Dr. Maureen Vidrine: Teaching Clinician
Brenau’s Doctor of Nursing Practice program has changed Maureen Vidrine’s approach to nursing for good. The program’s focus on evidence-based practice made Vidrine, she insisted, more focused on applying the latest nursing research to clinical challenges she encounters among her patients.
“The skills and habits we learned were not just for getting a good grade or getting that paper done. They were a change for good,” she said.
Vidrine, from Monroe, Georgia, entered the DNP program already a part of academia. After earning her bachelor’s degree from Emory University and her master’s degree at Georgia State University, she has split her time between treating patients and teaching undergraduate nursing students, both with a focus on mental health. She began teaching at Brenau in 2007. Currently, she teaches a behavioral health nursing course for undergraduate nursing students. The course features student teams’ clinical case presentations of actual clients cared for in clinical settings.
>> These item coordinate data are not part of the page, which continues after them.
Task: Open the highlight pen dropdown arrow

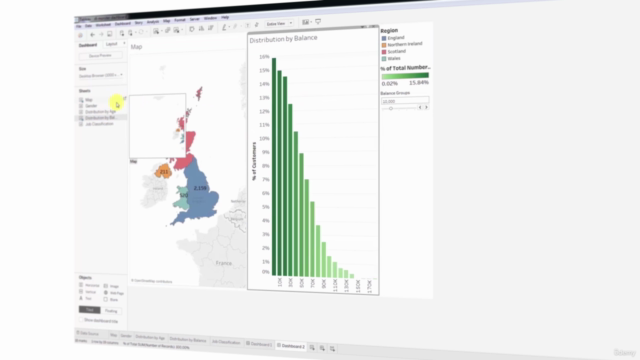Action: pos(229,27)
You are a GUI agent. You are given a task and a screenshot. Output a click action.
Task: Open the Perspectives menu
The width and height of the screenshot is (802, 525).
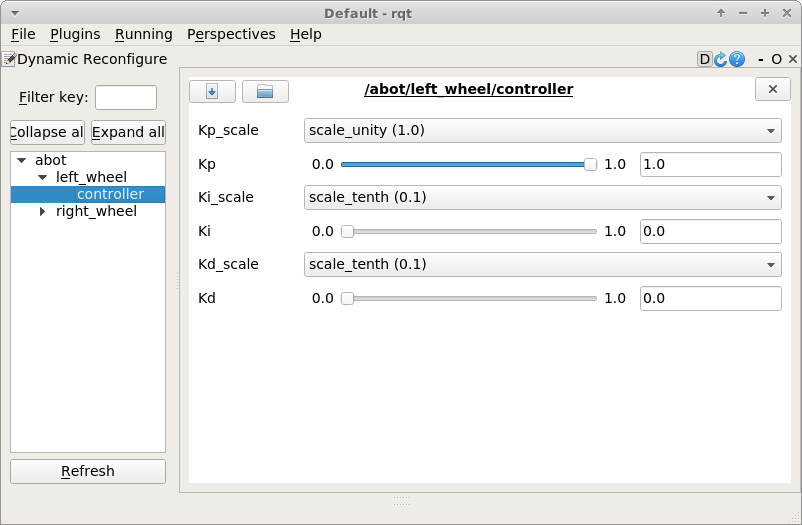coord(231,34)
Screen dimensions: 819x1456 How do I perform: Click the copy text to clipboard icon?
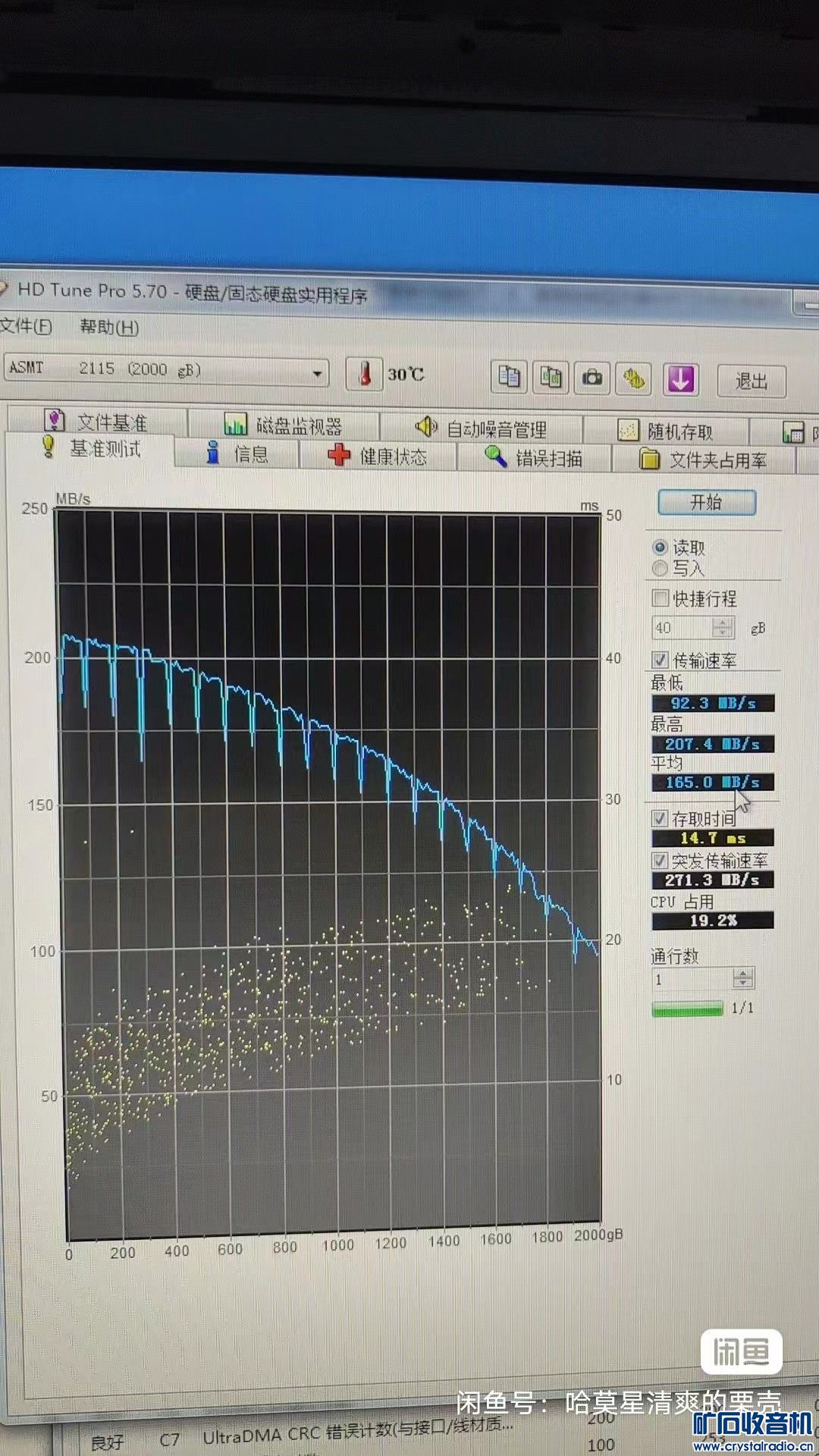pos(509,377)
“I’m a clinician who likes to teach,” she said.
Vidrine used her capstone project as an opportunity to combine her dedication to teaching and mental health. She worked with a treatment team at a mental health community center in Covington, Georgia, to provide education about the effects of trauma and maltreatment on the developing brains of children and how that neurological impact can affect children’s behaviors.
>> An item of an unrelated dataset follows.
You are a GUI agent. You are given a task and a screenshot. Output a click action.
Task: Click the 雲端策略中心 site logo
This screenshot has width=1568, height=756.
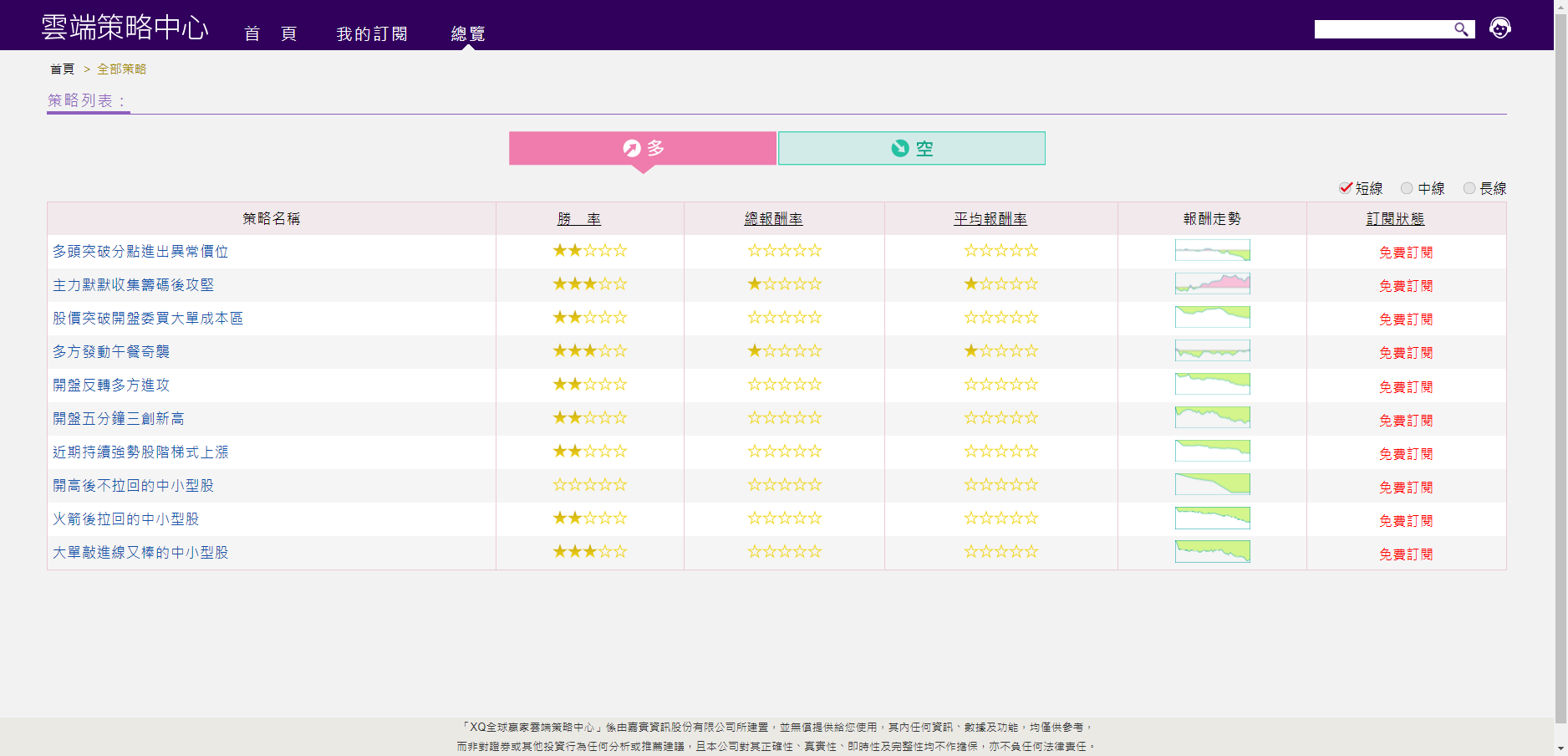click(x=125, y=28)
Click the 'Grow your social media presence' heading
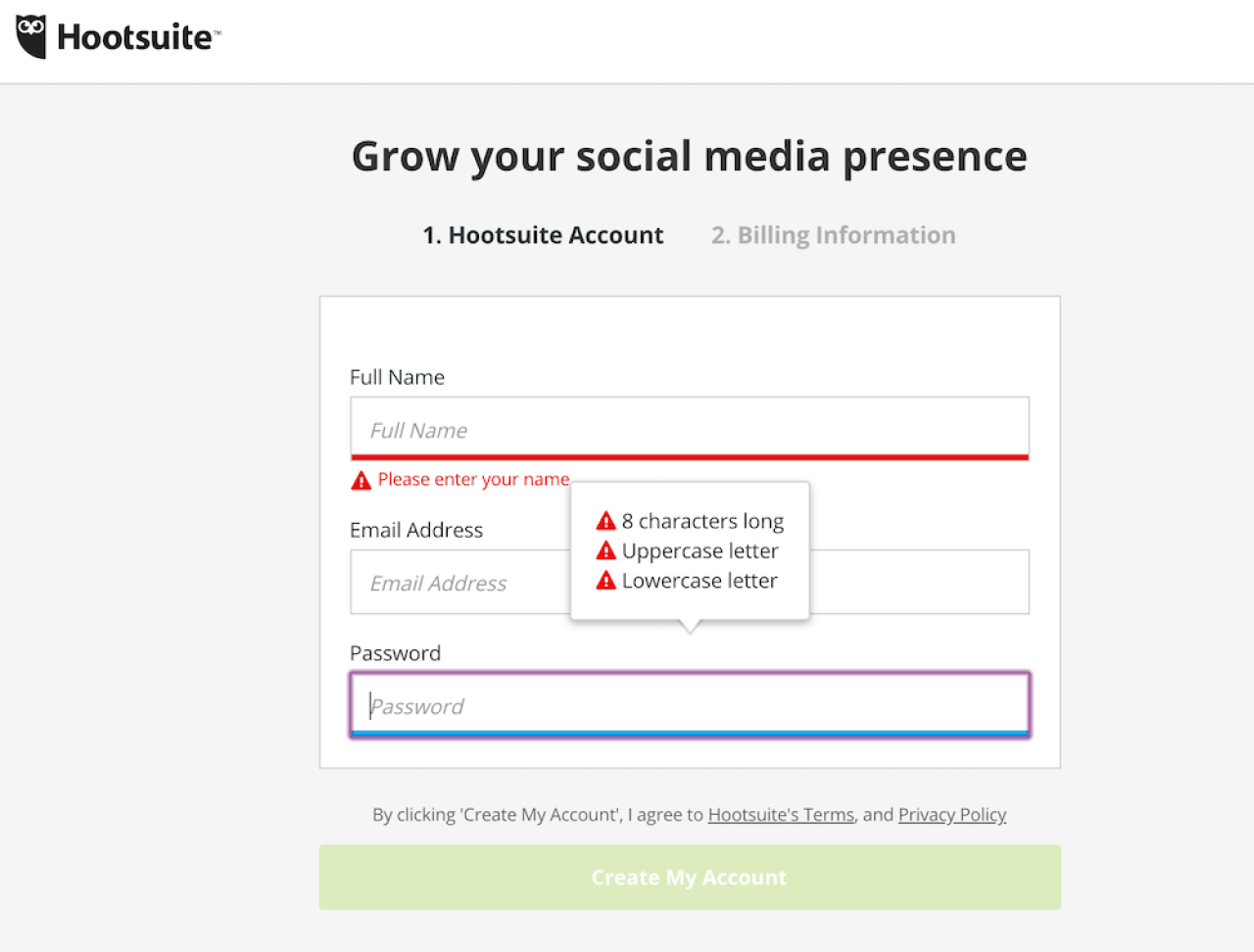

“These are children in our communities, in our public schools, in our social service offices,” she said. “The treatment team really needed to understand at the neural level what was responsible for some of the behaviors they were seeing. Often those behaviors are misunderstood or misinterpreted.”
With the DNP in hand, Vidrine plans to continue teaching and to focus on another passion: equine-facilitated psychotherapy. Vidrine is the director and chief psychotherapist of Horse Time, a Covington-based program that uses horse-human interaction for healing, wellness and growth. She said the DNP focus on making research a part of the daily practice of nursing has permanently altered her approach to patients.
“I have a lot of gratitude for the incredibly rich educational experience I got in the program,” she said. “It was a once-in-a-lifetime opportunity.”